A disturbing fable set in the timeless fantasy world of a travelling circus – where the Ringmaster rules and dreadful secrets are buried and forgotten. A fairy-tale that was never told.

The Circus of Errors by Sam Trubridge

Broadcast 28 Feb 2010 
 Listen duration54′ :02″  

Cast: Simon Ferry, Peter Vere-Jones, Jed Brophy, Matthew Chamberlain, Esther Rose Green, Nathan Meister, Byron Coll, Adam Macaulay 

Sam Trubridge is a performance designer, and artistic director for The Playground NZ. He directed and designed the company’s first work The Restaurant of Many Orders (UK, NZ, Italy) and with sleep scientist Philippa Gander created Sleep/Wake  for The Auckland Festival 2009. In 2010 he extended this collaboration with The Waking Incubator: a trans-disciplinary symposium with arts practitioners and sleep scientists. He is associate editor (Oceania) for World Scenography, a survey of performance design from 1975-2015. Until recently he lectured in Performance Design and Spatial Design at Massey University (NZ) and programmed Massey’s Print Factory Performance Laboratory. He directs the annual Performance Arcade on Wellington Waterfront.

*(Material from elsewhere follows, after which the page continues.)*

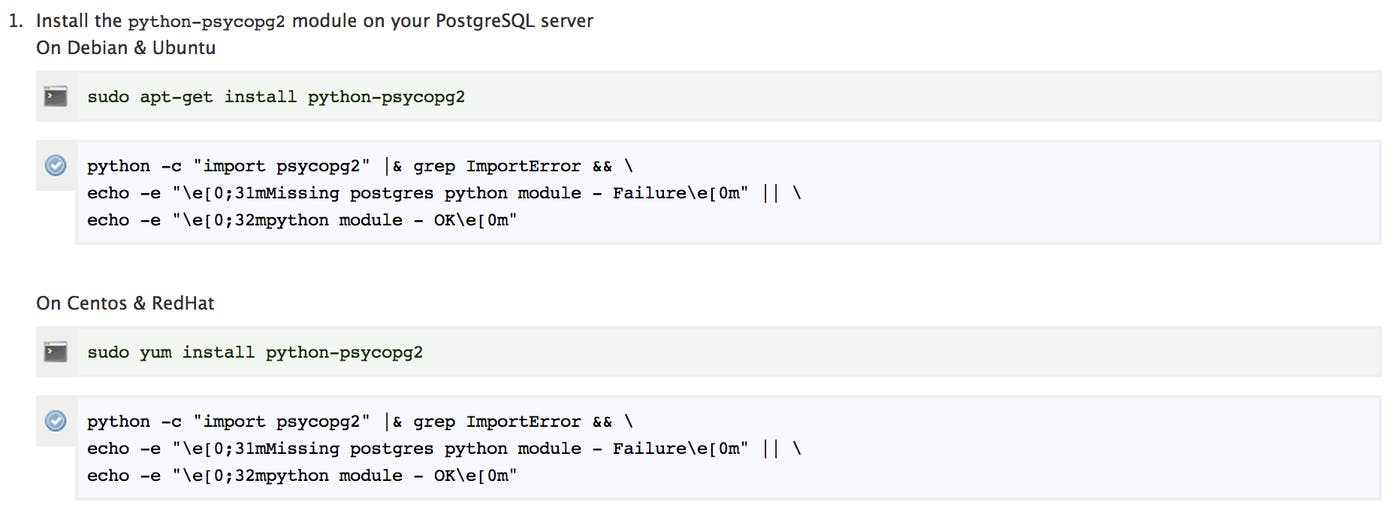Click the 'Missing postgres python module' line under Centos
This screenshot has width=1400, height=520.
point(444,448)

Theatre , Audio (podcast) ,


55 mins

Cleverly patterned images and a fine sense of intrigue

Review by Lindsay Clark 11th Apr 2020

Everybody loves the circus, usually a by-word for daring and fantastical acts where we are ranged at a safe distance from actual danger or able to chuckle freely at comedy turns. The Circus of Errors gives us a different and darker experience, operating through images and ideas conjured from the playwright’s words and a suggestive sound scape. It does offer though an absorbing and at times tantalising succession of events, controlled at least initially by the particularly vivid character of Ringmaster (Peter Vere-Jones). 

Styling himself as the “head priest in this carnival of riotous implausibility”, he promises us a world under canvas, operating under its own rules and by its own logic. There’ll be “magic and muck” such as we’ve never known, while in the background the conventional circus music helps draw us in.

Certainly the acts introduced are enough to whet the appetite: the cow wrestler and his herd of wild beasts; the strong man who can carry a horse in each hand; the equestrian dancer who is allergic to the ground; and Jim, the oldest clown, teller of tales and keeper of the past. Then there is Vera who never closes her eyes, though as a mute observer she can communicate through a chalk on slate. Her omniscience, announced by the Ringmaster, is typical of the delicately sinister note established by the production.

Stepping up in a sideshow, and a counter to the hyperbole spouted so far, is Dan Joe, the Nicest Man in the World. Speaking entirely naturally, he promises no tricks and that his title will be the only lie told. In what is beginning to take the shape of a fable, he is not well received by the crowd, who want “something nice”. He is rebuked by the Ringmaster for antagonising folk and we see an emerging positioning of truth and fiction, heightened when virtuous Dan Joe heads to the well to converse with a mysterious twin, chained up down there. The twin will later become a key player in events, but initially, for me, a note of horror and mystery is struck. 

That is created, too, as the ancient clown Jim does his Telling of characters’ past lives, creating an impression of repetition as the circus tent is taken down and hauled on but always ends up in the same place, with the same well, the same mysterious occupant, but with more muck for the lowly to shift before the show can go on.

Eventually a clear revenge trail unwinds, with the Ringmaster meeting an unpleasant end, a sort of justice. No such luck for the virtuous Dan Joe though, ending up mistaken for his twin in a sly reference to The Comedy of Errors and its innocent capers.

A tale that adds up to more than its parts, the lasting impression for me is of cleverly patterned images and a fine sense of intrigue.